Elasticsearch master (21)

Using rescoring mechanism to optimize the performance of approximate match search

It is different from Phrase match(Proximity match)

  • match

    • As long as a term is simply matched, it can be understood that the doc corresponding to the term is returned as the result, and the index is scanned in reverse order, and it is ok when it is scanned
  • phrase match

    • First, scan the doc list of all terms. Find the doc list containing all terms; Then, the position of each term is calculated for each doc to see whether it conforms to the specified range. Slop requires complex calculations to determine if sloP can be moved to match a doc

The match query performance is much higher than that of the Phrase match and proximity match (with SLOP). Because both calculate the distance of position.

The match Query performance is 10 times higher than that of the Phrase match and 20 times higher than that of the Proximity match.

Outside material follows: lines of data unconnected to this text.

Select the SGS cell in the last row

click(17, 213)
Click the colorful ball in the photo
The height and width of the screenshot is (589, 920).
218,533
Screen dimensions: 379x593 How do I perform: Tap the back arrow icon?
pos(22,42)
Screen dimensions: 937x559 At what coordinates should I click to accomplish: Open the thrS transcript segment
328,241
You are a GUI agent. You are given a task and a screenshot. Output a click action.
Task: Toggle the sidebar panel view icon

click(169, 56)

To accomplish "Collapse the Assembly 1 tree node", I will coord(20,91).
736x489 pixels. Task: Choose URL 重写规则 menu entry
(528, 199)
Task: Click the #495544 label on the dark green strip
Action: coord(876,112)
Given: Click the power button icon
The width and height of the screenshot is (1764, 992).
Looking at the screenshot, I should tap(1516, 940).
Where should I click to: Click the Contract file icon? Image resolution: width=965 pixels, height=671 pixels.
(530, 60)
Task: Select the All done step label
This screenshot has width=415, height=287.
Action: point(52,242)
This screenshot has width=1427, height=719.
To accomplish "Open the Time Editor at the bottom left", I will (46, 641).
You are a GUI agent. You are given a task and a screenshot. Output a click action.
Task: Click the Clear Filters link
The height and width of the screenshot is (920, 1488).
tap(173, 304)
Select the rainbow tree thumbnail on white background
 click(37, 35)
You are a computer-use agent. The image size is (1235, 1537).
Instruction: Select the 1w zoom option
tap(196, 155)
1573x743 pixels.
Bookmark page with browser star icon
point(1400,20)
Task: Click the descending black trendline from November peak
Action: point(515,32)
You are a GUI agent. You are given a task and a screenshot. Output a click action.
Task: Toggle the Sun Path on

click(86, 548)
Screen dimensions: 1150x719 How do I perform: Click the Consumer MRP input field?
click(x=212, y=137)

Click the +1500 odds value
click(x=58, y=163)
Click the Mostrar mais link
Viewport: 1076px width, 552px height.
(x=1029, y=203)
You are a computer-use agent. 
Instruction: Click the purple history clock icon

However, don’t worry too much, because the performance of ES is generally in milliseconds, the performance of match Query is in milliseconds or tens of milliseconds, and the performance of Phrase match and Proximity match is in tens to hundreds of milliseconds. Therefore, it is acceptable.

Optimize the performance of proximity match

Generally, it is to reduce the number of documents required for proximity match search.

  • The main idea is

    • withmatch queryFilter out the data you need,Secondly, proximity match was used to improve doc scores according to term distance. In addition, proximity match only worked on the top n doc scores of each SHard to adjust their scoresThe process is calledrescoring, re-score. Generally, users can only see the data of the first few pages through paging query. Therefore, it is unnecessary to conduct proximity match operation for all results.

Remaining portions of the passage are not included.